Looking back, Van Tuyl says she wishes she had followup care and mental health support as the couple grieved.

Her story is not an anomaly. Miscarriages affect one in five pregnancies in Canada, yet there is often a disconnect between the medical view of early pregnancy loss as something that is easily managed and the reality of the patients’ own traumatizing experiences, according to a paper published Tuesday in the Canadian Medical Association Journal.

An accompanying editorial says it’s time to invest in early pregnancy assessment clinics that can provide proper care during and after a miscarriage, which can have devastating effects.

The editorial and a review of medical literature on early pregnancy loss say patients seeking help in emergency departments often receive “suboptimal” care. Non-critical miscarriage cases drop to the bottom of the triage list, resulting in longer wait times that make patients feel like they are “wasting” health-care providers’ time. Many of those patients are discharged without a followup plan, the editorial says.

But not all miscarriages need to be treated in the emergency room, says Dr. Modupe Tunde-Byass, one of the authors of the literature review and an obstetrician/gynecologist at Toronto’s North York General Hospital.

She says patients should be referred to early pregnancy assessment clinics, which provide compassionate care that accounts for the psychological impact of pregnancy loss – including grief, guilt, anxiety and post-traumatic stress.

But while North York General Hospital and a patchwork of other health-care providers in the country have clinics dedicated to miscarriage care, Tunde-Byass says that’s not widely adopted – and it should be.

She’s been thinking about this gap in the Canadian health-care system for a long time, ever since her medical training almost four decades ago in the United Kingdom, where she says early pregnancy assessment centres are common.

“One of the things that we did at North York was to have a clinic to provide care for our patients, and also to try to bridge that gap,” says Tunde-Byass.

Provincial agency Health Quality Ontario acknowledged in 2019 the need for these services in a list of ways to better manage early pregnancy complications and loss.

“Five years on, little if any progress has been made toward achieving this goal,” Dr. Catherine Varner, an emergency physician, wrote in the CMAJ editorial. “Early pregnancy assessment services remain a pipe dream for many, especially in rural Canada.”

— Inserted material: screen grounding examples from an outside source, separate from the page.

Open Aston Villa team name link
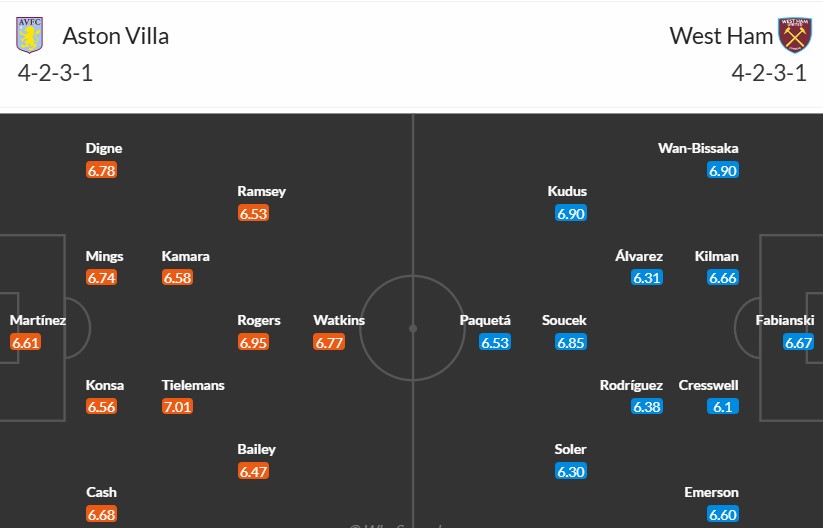 coord(115,36)
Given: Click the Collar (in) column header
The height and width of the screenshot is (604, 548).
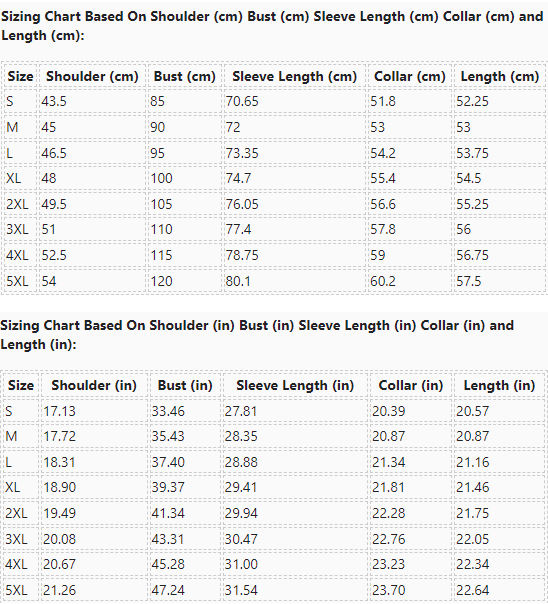Looking at the screenshot, I should [411, 385].
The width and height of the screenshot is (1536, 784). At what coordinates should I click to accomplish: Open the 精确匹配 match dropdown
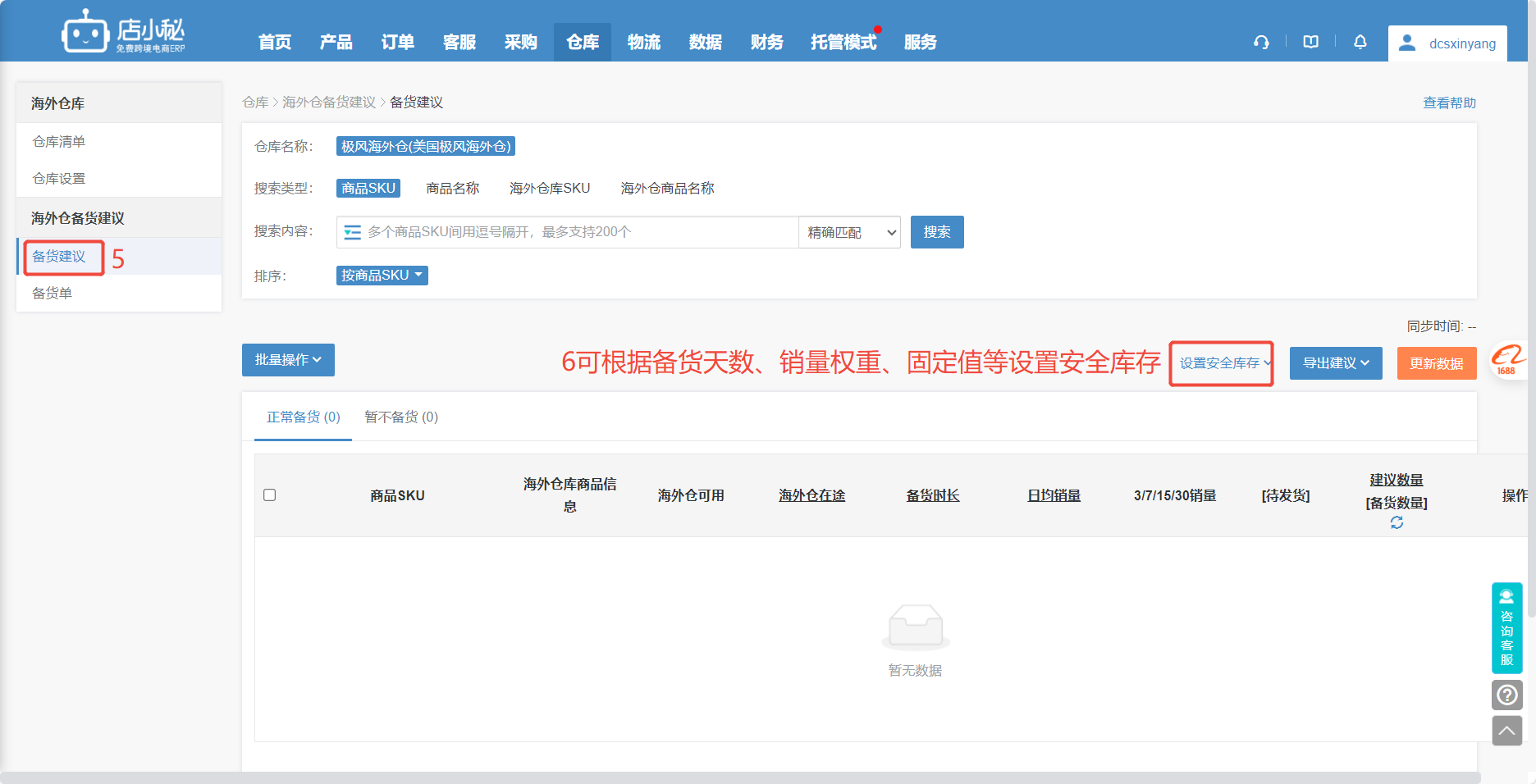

The quality standard released in Ontario did, however, prompt a registered nurse to apply for funding to open an early pregnancy assessment clinic at St. Joseph’s Healthcare Hamilton in 2021.

Jessica Desjardins says that after taking patient referrals from the hospital’s emergency room, the team quickly realized that they would need a bigger space and more people to provide care. The clinic now operates five days a week.

“We’ve been often hearing from our patients that early pregnancy loss and experiencing early pregnancy complications is a really confusing, overwhelming, isolating time for them, and (it) often felt really difficult to know where to go for care and where to get comprehensive, well-rounded care,” she says.

At the Hamilton clinic, Desjardins says patients are brought into a quiet area to talk and make decisions with providers – “not only (from) a physical perspective, but also keeping in mind the psychosocial piece that comes along with loss and the grief that’s a piece of that.”

Ashley Hilliard says attending an early pregnancy assessment clinic at The Ottawa Hospital was the “best case scenario” after the worst case scenario.

In 2020, she was about eight weeks pregnant when her fetus died and she hemorrhaged after taking medication to pass the pregnancy at home.

Shortly after Hilliard was rushed to the emergency room, she was assigned an OB-GYN at an early pregnancy assessment clinic who directed and monitored her care, calling her with blood test results and sending her for ultrasounds when bleeding and cramping persisted.

“That was super helpful to have somebody to go through just that, somebody who does this all the time,” says Hilliard.

“It was really validating.”

This report by The Canadian Press was first published Oct. 15, 2024.

Canadian Press health coverage receives support through a partnership with the Canadian Medical Association. CP is solely responsible for this content.